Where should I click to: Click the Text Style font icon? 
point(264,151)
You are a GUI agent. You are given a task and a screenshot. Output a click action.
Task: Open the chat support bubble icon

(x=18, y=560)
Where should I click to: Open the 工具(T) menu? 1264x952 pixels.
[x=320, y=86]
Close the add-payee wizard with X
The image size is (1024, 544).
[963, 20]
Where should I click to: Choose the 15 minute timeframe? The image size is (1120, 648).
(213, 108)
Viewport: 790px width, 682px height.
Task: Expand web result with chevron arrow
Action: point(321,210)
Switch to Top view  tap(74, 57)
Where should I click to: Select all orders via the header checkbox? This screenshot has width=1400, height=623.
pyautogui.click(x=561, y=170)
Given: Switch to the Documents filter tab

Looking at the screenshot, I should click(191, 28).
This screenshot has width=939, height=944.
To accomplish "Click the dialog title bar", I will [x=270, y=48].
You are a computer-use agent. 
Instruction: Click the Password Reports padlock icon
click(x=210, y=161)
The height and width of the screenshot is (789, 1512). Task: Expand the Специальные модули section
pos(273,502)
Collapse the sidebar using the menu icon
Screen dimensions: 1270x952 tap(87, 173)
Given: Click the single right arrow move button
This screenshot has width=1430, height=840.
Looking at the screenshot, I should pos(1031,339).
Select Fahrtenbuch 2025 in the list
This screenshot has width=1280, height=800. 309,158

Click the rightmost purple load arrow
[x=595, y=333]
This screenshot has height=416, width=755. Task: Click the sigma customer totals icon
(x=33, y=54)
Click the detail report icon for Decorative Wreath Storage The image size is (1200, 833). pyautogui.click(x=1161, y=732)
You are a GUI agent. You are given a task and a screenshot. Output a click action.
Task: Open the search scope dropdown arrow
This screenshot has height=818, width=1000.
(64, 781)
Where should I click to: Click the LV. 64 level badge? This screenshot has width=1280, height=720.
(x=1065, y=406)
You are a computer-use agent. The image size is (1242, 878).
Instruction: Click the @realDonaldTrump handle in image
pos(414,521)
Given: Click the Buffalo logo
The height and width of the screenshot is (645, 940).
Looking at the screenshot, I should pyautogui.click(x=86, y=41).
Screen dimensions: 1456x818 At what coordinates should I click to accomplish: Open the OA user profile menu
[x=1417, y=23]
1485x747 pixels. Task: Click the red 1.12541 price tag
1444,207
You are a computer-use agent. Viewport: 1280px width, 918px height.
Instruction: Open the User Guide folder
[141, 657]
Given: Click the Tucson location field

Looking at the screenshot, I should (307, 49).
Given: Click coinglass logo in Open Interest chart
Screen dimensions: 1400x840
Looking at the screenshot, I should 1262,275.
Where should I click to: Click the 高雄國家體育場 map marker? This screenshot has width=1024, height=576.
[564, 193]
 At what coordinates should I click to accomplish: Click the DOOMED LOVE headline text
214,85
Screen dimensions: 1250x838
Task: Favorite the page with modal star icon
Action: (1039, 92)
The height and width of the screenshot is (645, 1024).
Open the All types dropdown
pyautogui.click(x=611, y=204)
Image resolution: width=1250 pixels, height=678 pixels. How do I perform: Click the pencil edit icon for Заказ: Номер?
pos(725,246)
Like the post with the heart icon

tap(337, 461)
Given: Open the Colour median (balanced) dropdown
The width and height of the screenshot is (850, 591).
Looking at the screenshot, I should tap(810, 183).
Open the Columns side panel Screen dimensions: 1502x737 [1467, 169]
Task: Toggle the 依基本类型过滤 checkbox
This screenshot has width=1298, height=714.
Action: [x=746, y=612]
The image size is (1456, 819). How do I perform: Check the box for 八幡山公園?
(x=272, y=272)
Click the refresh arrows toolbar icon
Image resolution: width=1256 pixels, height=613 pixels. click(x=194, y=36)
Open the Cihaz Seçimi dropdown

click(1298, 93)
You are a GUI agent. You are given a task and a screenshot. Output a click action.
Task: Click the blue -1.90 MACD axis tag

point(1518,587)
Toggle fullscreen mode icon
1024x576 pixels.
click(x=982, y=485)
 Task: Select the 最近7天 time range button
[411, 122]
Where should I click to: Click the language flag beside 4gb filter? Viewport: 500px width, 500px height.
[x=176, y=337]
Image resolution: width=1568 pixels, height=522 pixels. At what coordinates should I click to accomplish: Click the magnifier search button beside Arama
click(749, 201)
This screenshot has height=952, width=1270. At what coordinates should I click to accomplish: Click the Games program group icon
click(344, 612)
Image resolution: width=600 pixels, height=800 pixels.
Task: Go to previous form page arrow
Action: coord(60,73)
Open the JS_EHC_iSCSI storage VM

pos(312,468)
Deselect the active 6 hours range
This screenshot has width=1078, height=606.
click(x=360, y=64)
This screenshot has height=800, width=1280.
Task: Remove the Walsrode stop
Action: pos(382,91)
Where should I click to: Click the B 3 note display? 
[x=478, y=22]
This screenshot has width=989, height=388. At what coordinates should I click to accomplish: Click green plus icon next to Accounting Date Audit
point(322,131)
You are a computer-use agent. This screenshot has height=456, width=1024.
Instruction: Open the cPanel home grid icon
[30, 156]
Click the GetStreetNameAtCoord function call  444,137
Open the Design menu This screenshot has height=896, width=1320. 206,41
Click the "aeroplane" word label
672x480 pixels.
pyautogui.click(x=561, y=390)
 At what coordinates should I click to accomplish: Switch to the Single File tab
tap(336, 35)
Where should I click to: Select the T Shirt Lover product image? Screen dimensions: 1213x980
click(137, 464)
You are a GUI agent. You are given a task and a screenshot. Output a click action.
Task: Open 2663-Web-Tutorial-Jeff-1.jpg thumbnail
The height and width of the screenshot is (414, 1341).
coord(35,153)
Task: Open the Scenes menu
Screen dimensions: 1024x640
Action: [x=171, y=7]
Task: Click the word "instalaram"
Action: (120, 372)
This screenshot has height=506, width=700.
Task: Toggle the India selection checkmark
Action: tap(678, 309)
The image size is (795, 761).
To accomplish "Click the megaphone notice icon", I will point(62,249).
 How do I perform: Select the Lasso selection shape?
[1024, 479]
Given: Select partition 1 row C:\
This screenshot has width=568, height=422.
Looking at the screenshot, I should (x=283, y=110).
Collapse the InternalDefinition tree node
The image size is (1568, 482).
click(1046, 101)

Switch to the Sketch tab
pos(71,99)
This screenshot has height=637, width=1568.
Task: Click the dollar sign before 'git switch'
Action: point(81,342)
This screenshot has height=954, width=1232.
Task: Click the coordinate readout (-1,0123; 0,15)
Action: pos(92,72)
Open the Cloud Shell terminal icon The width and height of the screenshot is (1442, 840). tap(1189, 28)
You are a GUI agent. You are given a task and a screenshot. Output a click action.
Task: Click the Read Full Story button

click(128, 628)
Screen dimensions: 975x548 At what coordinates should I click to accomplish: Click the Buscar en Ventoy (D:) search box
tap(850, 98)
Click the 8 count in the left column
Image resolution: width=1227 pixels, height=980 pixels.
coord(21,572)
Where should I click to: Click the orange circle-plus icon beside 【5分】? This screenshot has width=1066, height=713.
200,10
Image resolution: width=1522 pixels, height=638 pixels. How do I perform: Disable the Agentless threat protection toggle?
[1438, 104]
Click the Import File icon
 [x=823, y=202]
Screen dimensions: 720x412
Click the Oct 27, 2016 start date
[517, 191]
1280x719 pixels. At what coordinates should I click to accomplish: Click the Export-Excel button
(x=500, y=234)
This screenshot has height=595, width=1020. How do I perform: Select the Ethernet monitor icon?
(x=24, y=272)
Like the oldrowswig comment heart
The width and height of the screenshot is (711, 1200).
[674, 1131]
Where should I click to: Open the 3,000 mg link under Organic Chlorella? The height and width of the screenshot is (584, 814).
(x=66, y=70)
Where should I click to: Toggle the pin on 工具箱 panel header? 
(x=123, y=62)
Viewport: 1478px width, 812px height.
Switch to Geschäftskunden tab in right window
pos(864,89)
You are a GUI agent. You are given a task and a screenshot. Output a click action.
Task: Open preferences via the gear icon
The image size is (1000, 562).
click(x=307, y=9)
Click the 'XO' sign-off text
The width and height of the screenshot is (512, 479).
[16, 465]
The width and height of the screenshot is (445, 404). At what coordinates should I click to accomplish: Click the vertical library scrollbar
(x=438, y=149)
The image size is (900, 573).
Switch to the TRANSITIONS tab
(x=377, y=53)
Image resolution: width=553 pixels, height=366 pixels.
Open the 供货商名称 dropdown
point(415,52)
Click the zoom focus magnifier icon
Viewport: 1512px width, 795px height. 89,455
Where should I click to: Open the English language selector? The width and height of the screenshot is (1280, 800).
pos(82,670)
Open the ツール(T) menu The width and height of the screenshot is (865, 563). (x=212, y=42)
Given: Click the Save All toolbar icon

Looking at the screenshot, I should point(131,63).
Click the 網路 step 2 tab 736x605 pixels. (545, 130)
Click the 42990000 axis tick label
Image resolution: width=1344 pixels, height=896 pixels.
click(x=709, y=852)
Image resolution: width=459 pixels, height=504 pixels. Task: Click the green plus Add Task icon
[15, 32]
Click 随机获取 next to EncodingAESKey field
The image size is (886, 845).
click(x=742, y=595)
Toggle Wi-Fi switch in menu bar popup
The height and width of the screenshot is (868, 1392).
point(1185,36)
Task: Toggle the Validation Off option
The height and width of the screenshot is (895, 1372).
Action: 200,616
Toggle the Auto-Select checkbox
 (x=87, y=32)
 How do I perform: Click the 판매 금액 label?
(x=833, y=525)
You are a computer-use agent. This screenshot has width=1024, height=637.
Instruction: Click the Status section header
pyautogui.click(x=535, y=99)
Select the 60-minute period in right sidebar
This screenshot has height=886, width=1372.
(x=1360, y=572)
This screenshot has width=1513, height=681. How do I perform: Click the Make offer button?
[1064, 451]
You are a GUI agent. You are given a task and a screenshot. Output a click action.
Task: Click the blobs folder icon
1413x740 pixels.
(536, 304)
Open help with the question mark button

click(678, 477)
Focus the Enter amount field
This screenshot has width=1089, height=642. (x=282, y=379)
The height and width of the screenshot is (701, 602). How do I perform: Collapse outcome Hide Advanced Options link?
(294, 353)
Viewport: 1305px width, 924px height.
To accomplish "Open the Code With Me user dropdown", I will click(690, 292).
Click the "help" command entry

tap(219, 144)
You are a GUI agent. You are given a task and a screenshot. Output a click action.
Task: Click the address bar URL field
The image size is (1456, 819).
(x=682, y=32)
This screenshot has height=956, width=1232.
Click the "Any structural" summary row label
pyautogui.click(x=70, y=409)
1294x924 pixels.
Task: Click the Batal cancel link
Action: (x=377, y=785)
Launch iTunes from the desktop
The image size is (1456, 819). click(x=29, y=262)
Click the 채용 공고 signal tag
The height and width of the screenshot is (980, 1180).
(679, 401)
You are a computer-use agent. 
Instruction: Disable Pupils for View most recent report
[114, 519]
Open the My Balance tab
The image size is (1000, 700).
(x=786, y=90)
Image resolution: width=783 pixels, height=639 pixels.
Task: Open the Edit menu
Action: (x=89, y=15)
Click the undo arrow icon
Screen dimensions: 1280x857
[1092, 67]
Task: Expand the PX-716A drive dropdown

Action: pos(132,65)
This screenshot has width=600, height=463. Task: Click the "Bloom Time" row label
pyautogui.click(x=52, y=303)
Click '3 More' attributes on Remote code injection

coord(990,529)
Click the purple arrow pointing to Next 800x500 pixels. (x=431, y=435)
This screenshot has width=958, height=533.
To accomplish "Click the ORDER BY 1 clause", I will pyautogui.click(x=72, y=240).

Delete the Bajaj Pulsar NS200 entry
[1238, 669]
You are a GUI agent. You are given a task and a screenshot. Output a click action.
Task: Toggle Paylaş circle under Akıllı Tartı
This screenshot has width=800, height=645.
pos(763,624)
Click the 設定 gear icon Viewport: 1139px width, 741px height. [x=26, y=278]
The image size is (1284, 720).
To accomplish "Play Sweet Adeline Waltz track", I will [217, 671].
* * * * * * * * *
▸ **SHORT EXERCISE**: Write out the records again, starting with the line with "Click the Import File icon" and going on through the line with "pos(864,89)", with "Ethernet" replaced by "Wi-Fi" and nothing else changed.

▸ **SOLUTION FOR THIS PROBLEM**:
Click the Import File icon
 [x=823, y=202]
Screen dimensions: 720x412
Click the Oct 27, 2016 start date
[517, 191]
1280x719 pixels. At what coordinates should I click to accomplish: Click the Export-Excel button
(x=500, y=234)
This screenshot has height=595, width=1020. How do I perform: Select the Wi-Fi monitor icon?
(x=24, y=272)
Like the oldrowswig comment heart
The width and height of the screenshot is (711, 1200).
[674, 1131]
Where should I click to: Open the 3,000 mg link under Organic Chlorella? The height and width of the screenshot is (584, 814).
(x=66, y=70)
Where should I click to: Toggle the pin on 工具箱 panel header? 
(x=123, y=62)
Viewport: 1478px width, 812px height.
Switch to Geschäftskunden tab in right window
pos(864,89)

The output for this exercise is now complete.